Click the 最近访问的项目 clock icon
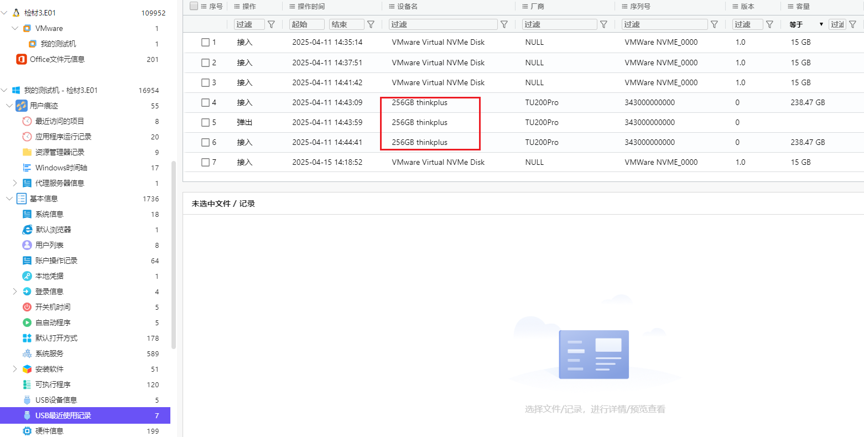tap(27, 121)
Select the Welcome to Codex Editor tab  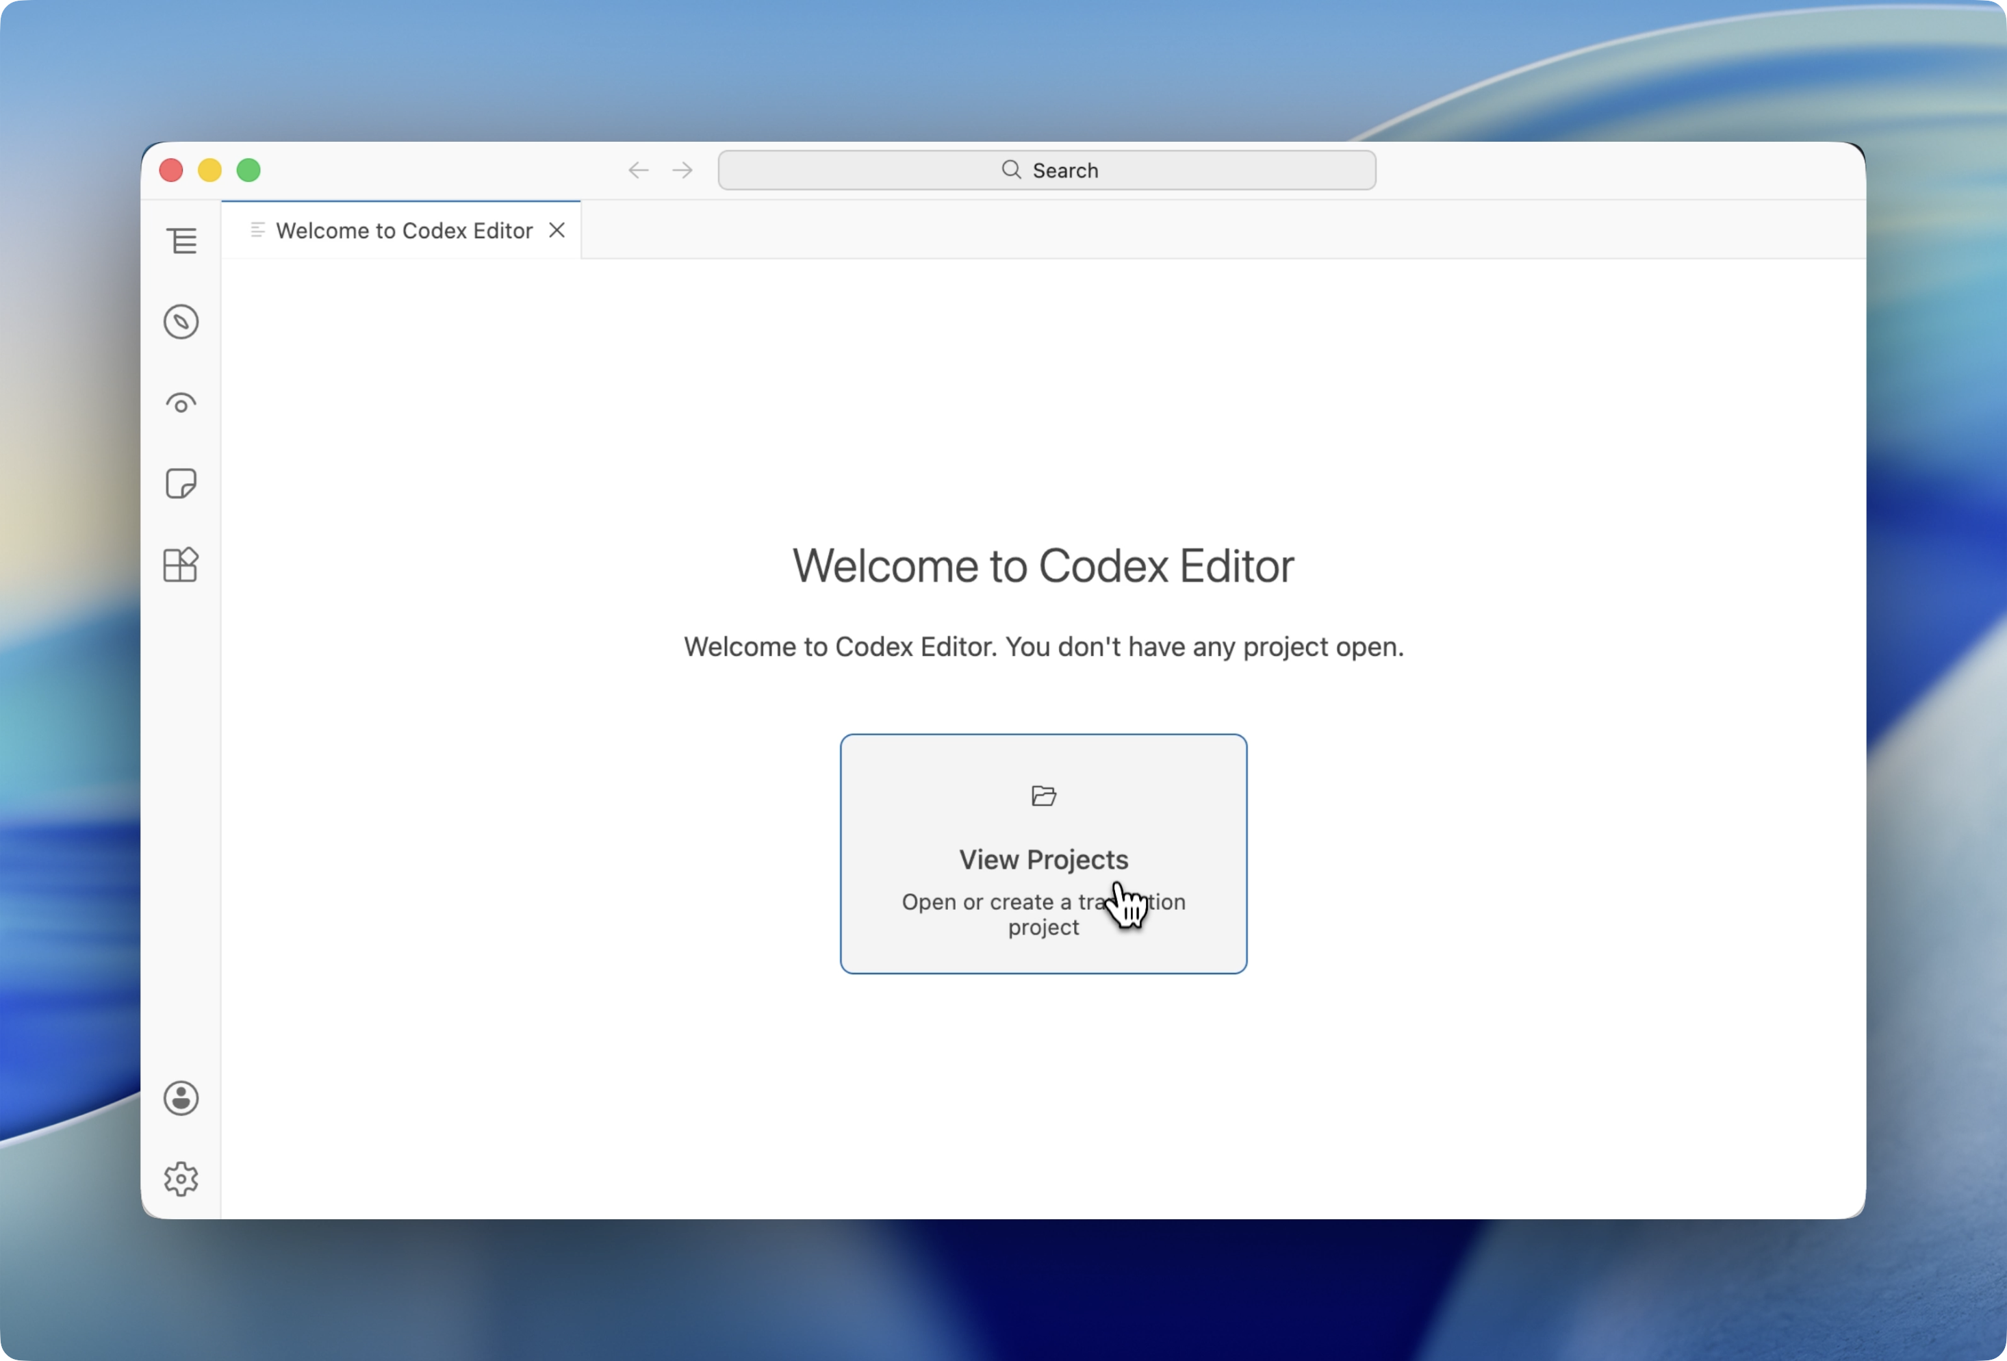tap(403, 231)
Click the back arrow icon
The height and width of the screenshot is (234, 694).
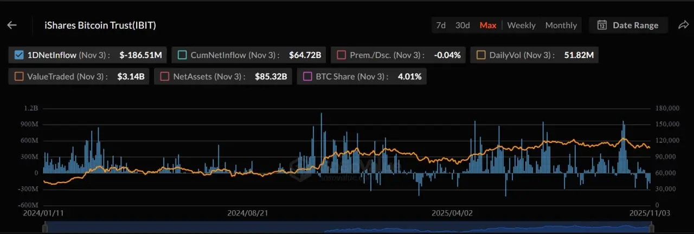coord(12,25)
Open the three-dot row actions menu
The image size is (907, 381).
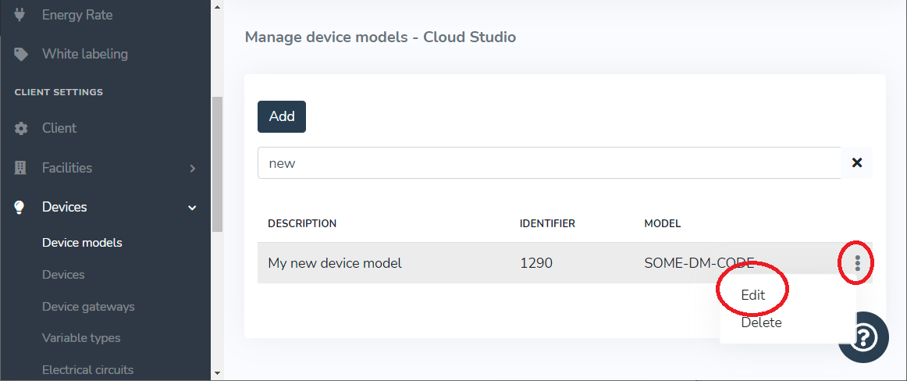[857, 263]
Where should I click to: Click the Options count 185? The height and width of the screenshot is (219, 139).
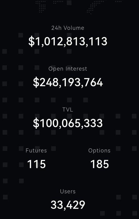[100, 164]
——
Short problem =>
Identify each line of the listing above that contains the word "screenshot", and copy those lines out in full.

Exercise response =>
The height and width of the screenshot is (234, 694).
Where should I click to: Click the Options count 185? The height and width of the screenshot is (219, 139).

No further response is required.